Afin d’avoir une bonne chance de respecter les limites établies par l’Accord de Paris sur le climat, il sera nécessaire de non seulement réduire les émissions de gaz à effet de serre, mais aussi de conserver les puits de carbone, les émissions polluantes devant impérativement atteindre leur pic d’ici les 10 prochaines années, selon une nouvelle étude.
La concentration de dioxyde carbone (CO2) et d’autres gaz à effet de serre peut être réduite de deux façons – en réduisant les émissions, ou retirant ces gaz de l’atmosphère, par exemple via les plantes, l’océan et le sol.
Les Accords historiques de Paris établissent une cible visant à limiter la hausse mondiale moyenne des températures sous 2 degrés Celsius, et encouragent à viser un plafond de 1,5 degré sous le niveau pré-industriel. Toutefois, le calendrier des efforts en ce sens – et même les détails des efforts en question – sont laissés à la discrétion des pays.
Dans une nouvelle étude publiée dans Nature Communications, des chercheurs de l’International Institute for Applied Systems Analysis ont employé un modèle mondiale du système carbone qui tient compte du relâchement du CO2 et des émissions via les activités naturelles et d’origine humaine.
« L’étude démontre que les systèmes combinés touchant à l’énergie et à l’utilisation des terres devraient mener à des émissions nulles avant 2040 pour s’assurer de la possibilité d’atteindre la cible de 1,5 degré Celsius d’ici 2100 », indique Michael Obersteiner, coauteur de l’étude.

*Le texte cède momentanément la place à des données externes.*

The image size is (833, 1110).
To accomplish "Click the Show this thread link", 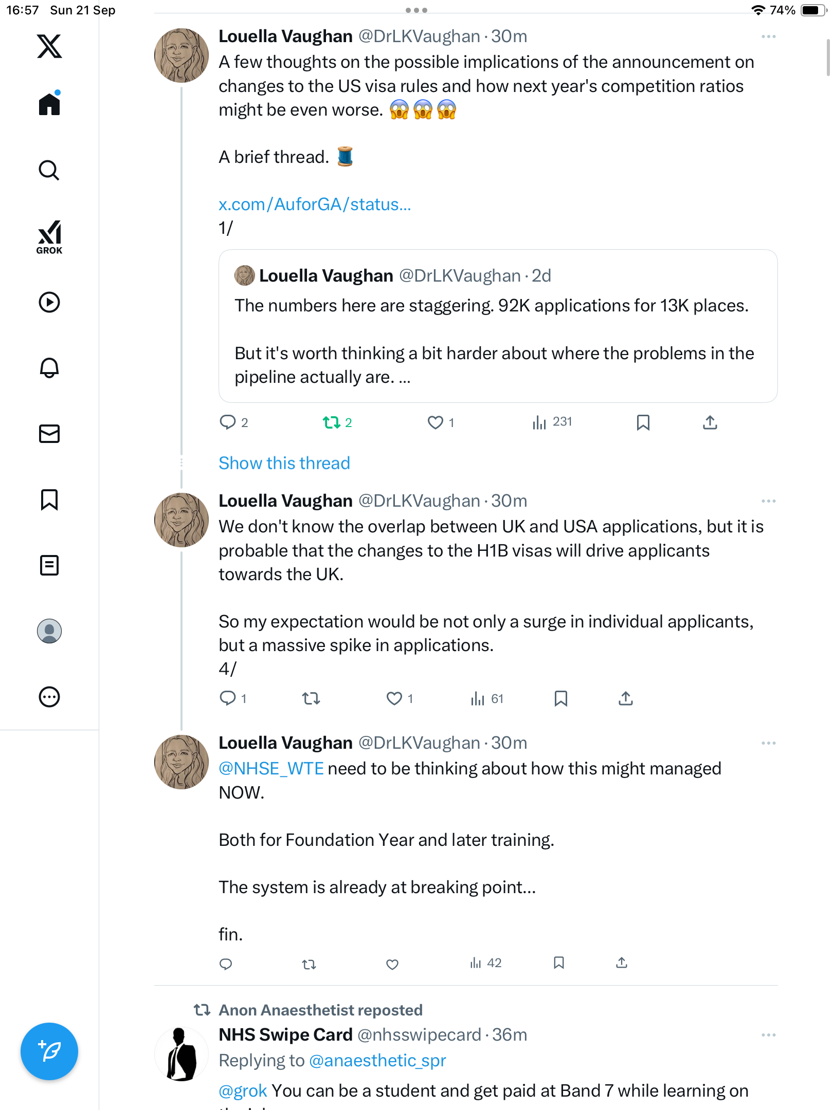I will [284, 463].
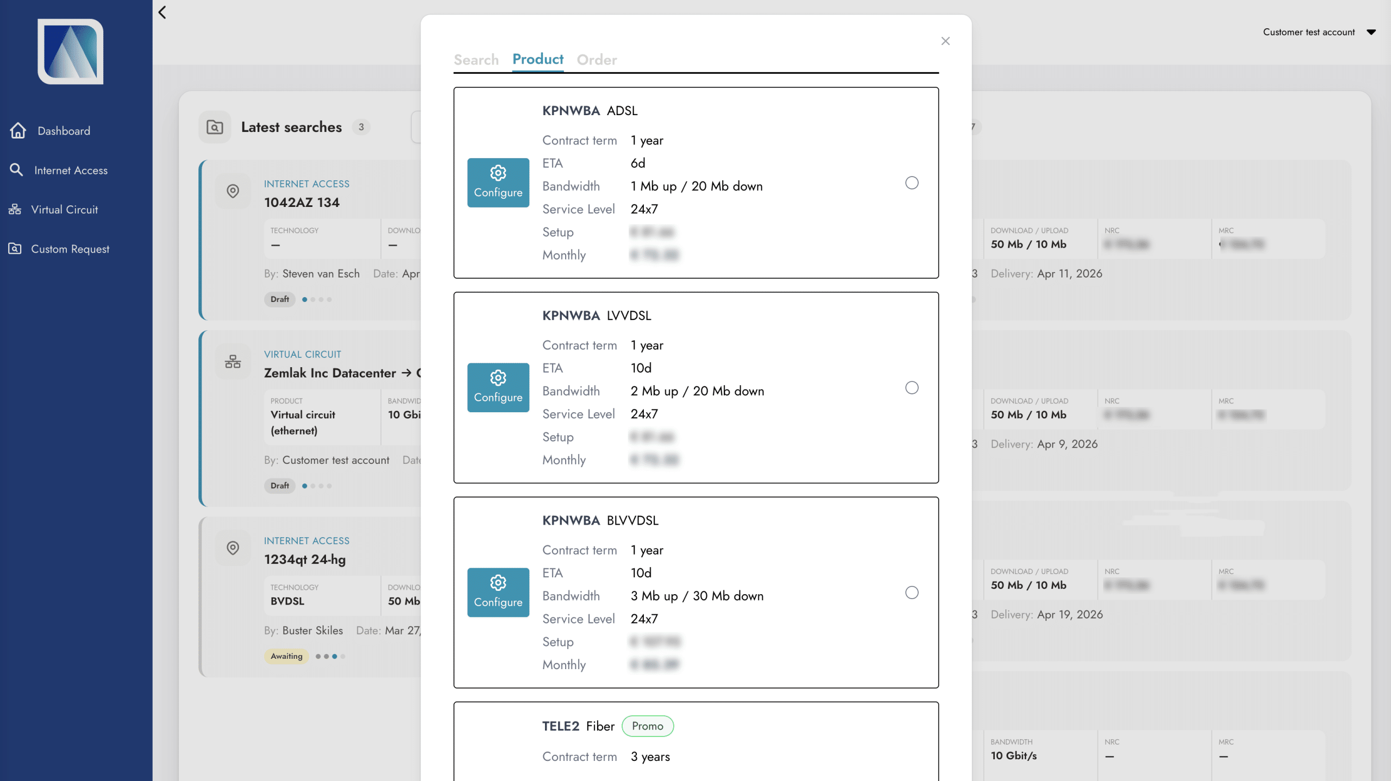Select the KPNWBA ADSL radio button
Screen dimensions: 1391x781
click(912, 183)
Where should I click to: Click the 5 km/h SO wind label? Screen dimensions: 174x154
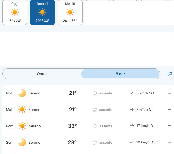(x=145, y=93)
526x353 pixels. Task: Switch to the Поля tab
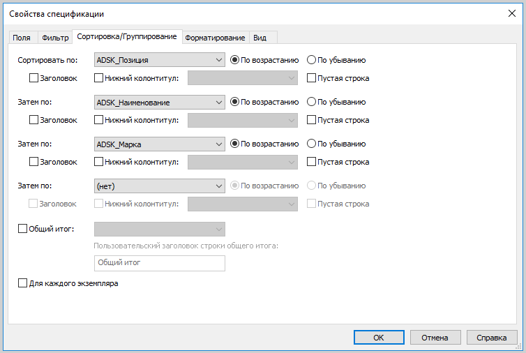[x=22, y=38]
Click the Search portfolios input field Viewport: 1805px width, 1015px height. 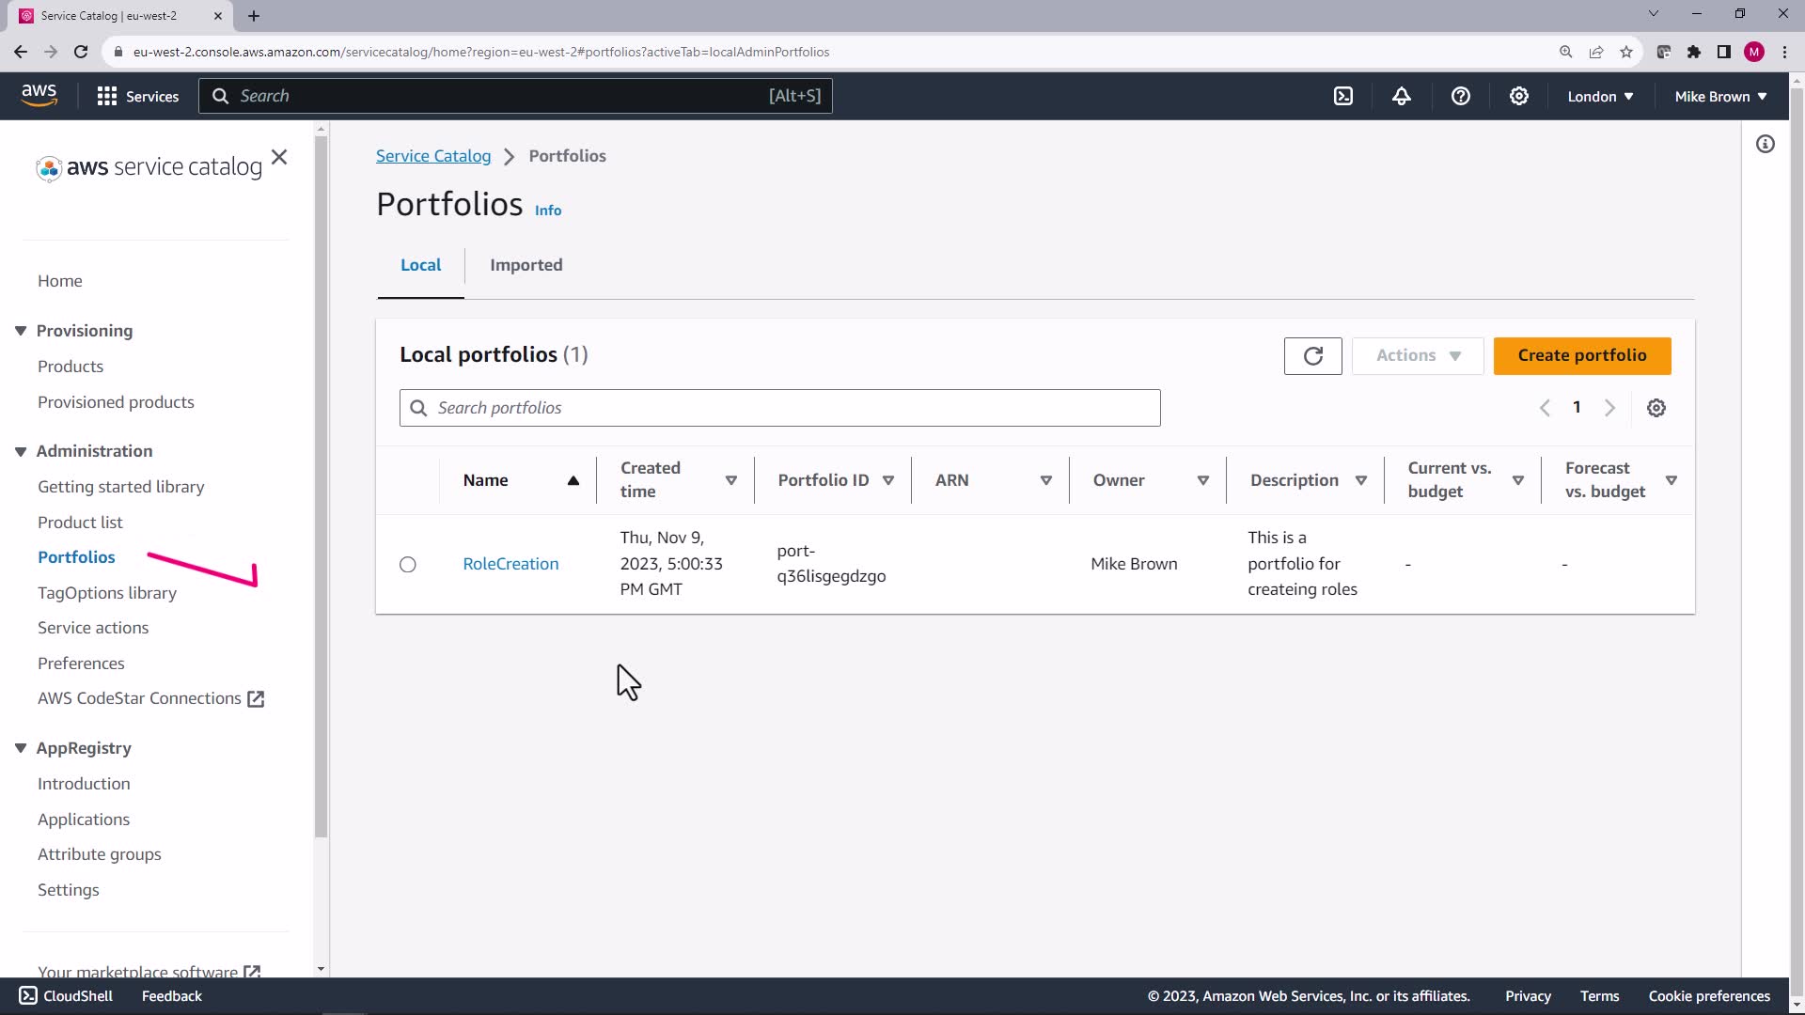(780, 408)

Toujours selon cette recherche, la consommation de combustibles fossiles devra fort probablement être réduite à moins de 25% du cocktail énergétique mondial d’ici 2100, comparativement à 95% aujourd’hui. Au même moment, la modification de l’utilisation des terres, comme la déforestation, doit être réduite. Cela mènerait à une baisse de 42% des émissions cumulatives d’ici la fin du siècle, comparativement à un scénario de maintien des activités.
« Cette étude fournit un aperçu du CO2 dans notre atmosphère, des endroits d’où il provient et des endroits où il se rend. Nous prenons compte non seulement des émissions des combustibles fossiles, mais également de l’agriculture, de l’utilisation des terres, de la production alimentaire, de la bioénergie et des dégagements de carbone par les écosystèmes naturels », explique Brian Walsh, consultant de la Banque mondiale, qui était en charge de l’étude.
Le document se penche sur quatre scénarios pour le futur développement énergétique, avec un cocktail mélangeant énergie renouvelable et combustibles fossiles. Dans une perspective s’appuyant « très largement » sur l’énergie verte, la production solaire, éolienne et s’appuyant sur la bioénergie augmenterait d’environ 5% par année, et les émissions polluantes atteindraient leur pic vers 2022, mentionne l’étude. Mais en l’absence de technologies solides aux émissions négatives, cette perspective mènerait malgré tout à une hausse mondiale des températures de 2,5 degrés, ratant du même coup les objectifs de l’Accord de Paris.
M. Walsh note que le scénario s’appuyant très fortement sur les énergies vertes est ambitieux, mais pas impossible – la production mondiale d’énergie verte a cru de 2,6% entre 2013 et 2014. Si l’économie mondiale continue plutôt de consommer des combustibles fossiles (avec une croissance de 2 à 3% par année), le réchauffement atteindrait plutôt 3,5 degrés Celsius d’ici la fin du siècle.
Pour les auteurs, il est important de faire attention au cocktail énergétique, mais aussi à la quantité d’énergie consommée. « De précédentes études de l’IIASA abordent les questions de la réduction de la demande, de l’efficacité énergétique, de la conservation de l’énergie et des changements comportementaux. Si nous remportons des victoires dans ces domaines, cela pourrait signifier la différence entre une hausse de 1,5 degré et une autre de 2 degrés », lance Keywan Riahi, directeur du Programme sur l’énergie de l’IIASA, qui a également contribué à l’étude.